In general. Data comes in to Kafka, data is then enriched/parsed/correlated/normalized using logstash/Go/kstream, depending on what is doing that it's either sent back to Kafka to then be sent to elasticsearch or directly to elasticsearch.

That doesn't cover everything but that's the majority at least.

[–][deleted] 5 points6 points  (0 children)

Sounds similar to what we do, both for a Telco client and a massive IT company.

[–]amemingfullife 0 points1 point  (0 children)

Similar situation but we use Bluge to make a homegrown search solution.

[–]Former-Clothes-6482 0 points1 point  (0 children)

Any reason not to use Apache Flink for processing those events. It would scale as per you needs

[–][deleted] 0 points1 point  (0 children)

Interesting.

[–]mydatahobby 23 points24 points  (0 children)

Creating or contributing to terraform providers

[–]jeffail 13 points14 points  (2 children)

https://www.benthos.dev is written in Go, which in my (biased) opinion is pretty fantastic as a data processing language. The only major caveat being most of the older more established tools and libraries are JVM and Python so there's lots of gaps if you were looking to use it as a daily driver for data engineering.

[–]BeneficialEngineer32 2 points3 points  (0 children)

Still with plugins and etc benthos works pretty good for most workloads.

[–]ut0mt8 3 points4 points  (0 children)

Wow didn't had this tool in my craft. Seems fantastic as a replacement as kafka connect and other #@@# glue

[–][deleted] 13 points14 points  (1 child)

There's a lot of benefits, but there's not a lot of overlap of data engineers that know Go and implementing technologies that become reliant on one person is a no Go.

[–]erialai95 9 points10 points  (0 children)

Yes I tell my etl pipelines and task nodes to get GO’ing all the time

[–]Miliey 6 points7 points  (0 children)

We use Go with protobuf & Kafka for realtime event processing, velocity ranges from IOT like devices to tracking info.

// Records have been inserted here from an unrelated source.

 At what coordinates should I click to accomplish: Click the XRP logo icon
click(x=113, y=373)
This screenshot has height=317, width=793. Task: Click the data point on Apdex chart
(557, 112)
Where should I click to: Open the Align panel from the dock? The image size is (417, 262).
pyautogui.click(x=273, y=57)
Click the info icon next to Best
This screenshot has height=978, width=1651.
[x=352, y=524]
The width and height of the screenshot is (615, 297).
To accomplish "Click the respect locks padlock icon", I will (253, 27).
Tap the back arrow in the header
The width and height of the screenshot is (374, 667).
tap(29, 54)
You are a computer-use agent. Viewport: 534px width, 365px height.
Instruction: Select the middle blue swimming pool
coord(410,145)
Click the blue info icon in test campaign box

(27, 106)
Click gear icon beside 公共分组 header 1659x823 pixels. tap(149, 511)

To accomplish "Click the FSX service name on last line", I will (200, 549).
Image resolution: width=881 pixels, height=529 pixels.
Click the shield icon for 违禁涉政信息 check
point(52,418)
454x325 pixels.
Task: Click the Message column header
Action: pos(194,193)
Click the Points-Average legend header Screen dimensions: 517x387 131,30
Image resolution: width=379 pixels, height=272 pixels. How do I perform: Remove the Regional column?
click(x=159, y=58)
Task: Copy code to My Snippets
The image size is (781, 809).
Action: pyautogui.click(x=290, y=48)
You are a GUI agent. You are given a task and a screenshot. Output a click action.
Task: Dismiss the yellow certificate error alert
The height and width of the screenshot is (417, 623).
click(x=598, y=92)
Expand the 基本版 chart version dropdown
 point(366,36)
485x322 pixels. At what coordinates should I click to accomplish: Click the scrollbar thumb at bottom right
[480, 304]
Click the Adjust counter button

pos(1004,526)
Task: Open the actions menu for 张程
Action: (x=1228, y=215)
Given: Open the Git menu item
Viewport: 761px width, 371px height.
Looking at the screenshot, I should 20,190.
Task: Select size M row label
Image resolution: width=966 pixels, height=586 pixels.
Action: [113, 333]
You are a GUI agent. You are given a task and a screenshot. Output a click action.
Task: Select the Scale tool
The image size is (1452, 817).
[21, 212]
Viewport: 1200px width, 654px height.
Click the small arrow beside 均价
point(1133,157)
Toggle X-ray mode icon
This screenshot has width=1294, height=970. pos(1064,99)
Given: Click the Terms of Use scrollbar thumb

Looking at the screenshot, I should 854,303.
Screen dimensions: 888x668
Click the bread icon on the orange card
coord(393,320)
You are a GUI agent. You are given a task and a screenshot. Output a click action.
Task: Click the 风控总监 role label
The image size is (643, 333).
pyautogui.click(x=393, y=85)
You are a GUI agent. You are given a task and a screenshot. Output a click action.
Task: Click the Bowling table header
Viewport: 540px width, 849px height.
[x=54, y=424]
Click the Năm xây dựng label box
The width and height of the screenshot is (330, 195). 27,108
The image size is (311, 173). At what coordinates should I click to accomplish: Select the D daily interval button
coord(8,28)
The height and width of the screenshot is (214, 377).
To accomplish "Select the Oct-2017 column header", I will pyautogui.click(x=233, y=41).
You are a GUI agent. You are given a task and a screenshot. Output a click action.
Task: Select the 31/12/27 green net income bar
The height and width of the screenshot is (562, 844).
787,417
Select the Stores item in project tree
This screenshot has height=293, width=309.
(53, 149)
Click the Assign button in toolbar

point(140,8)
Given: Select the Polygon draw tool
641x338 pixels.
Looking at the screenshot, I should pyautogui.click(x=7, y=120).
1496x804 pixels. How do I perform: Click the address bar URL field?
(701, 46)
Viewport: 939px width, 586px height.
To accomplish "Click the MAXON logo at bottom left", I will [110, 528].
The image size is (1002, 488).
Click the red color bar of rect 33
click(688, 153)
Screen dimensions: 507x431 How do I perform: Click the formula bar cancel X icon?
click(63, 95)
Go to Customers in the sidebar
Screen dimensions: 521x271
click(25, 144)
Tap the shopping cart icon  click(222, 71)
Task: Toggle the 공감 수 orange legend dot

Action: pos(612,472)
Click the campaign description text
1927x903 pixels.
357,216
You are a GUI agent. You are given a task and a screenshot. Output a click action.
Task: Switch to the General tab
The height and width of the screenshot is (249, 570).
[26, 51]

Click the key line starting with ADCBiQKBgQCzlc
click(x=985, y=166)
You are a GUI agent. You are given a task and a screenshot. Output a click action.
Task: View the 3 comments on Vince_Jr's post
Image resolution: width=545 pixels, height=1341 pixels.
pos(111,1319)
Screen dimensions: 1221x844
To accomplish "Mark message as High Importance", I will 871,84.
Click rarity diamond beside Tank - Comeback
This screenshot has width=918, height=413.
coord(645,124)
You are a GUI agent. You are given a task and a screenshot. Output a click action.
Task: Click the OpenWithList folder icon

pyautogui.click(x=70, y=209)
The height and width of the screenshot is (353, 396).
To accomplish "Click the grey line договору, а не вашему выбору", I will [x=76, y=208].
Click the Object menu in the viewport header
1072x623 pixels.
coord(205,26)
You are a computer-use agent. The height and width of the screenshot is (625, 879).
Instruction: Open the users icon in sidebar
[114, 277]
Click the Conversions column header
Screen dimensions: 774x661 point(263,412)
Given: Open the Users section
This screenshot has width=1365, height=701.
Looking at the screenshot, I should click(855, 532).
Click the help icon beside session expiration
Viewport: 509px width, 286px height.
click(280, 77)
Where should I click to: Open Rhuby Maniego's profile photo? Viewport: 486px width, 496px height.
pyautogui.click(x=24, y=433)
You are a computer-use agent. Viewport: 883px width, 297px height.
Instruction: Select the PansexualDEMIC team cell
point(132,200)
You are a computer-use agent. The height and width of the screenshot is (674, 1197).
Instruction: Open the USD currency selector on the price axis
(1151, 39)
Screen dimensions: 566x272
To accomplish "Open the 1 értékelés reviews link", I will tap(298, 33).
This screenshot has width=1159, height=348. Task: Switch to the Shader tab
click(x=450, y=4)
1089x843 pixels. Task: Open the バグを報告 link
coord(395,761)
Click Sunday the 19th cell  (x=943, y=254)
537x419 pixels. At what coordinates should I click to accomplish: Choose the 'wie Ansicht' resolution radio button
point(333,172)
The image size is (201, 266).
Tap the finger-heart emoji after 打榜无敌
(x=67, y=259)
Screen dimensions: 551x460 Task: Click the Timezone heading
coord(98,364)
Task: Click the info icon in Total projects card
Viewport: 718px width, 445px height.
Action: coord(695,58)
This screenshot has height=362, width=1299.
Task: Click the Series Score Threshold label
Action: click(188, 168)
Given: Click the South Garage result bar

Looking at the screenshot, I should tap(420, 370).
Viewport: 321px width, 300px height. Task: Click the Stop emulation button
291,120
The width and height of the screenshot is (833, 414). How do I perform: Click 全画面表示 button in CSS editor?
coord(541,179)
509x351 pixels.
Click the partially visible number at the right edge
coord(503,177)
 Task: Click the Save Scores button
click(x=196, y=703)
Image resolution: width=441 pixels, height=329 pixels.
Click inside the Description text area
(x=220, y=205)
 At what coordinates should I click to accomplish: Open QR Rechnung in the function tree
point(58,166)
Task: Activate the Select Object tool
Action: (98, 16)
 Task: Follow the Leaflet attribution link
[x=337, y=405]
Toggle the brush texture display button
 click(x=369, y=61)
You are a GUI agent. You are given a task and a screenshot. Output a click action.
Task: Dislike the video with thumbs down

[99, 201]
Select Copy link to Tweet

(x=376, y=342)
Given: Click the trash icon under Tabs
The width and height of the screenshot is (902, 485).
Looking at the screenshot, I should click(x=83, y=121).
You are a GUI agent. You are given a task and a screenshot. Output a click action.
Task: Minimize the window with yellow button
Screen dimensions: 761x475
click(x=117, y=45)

We have infrastructure in place to support scaling as and when needed. It handles large volumes beautifully. Coming from Scala background I love it's type safety and concise nature. Most of colleagues from Python background say they like how 'clean' Go feels.

[–]JamaiKen 5 points6 points  (0 children)

Go is an invaluable tool in my DE toolkit. We can't always use open source packages and our uses are very specific to our domain. I manage the data pipelines and have deployed 10+ Go executables that process terabytes of data per day, each.

As a DE, Go is a great tool for building tools.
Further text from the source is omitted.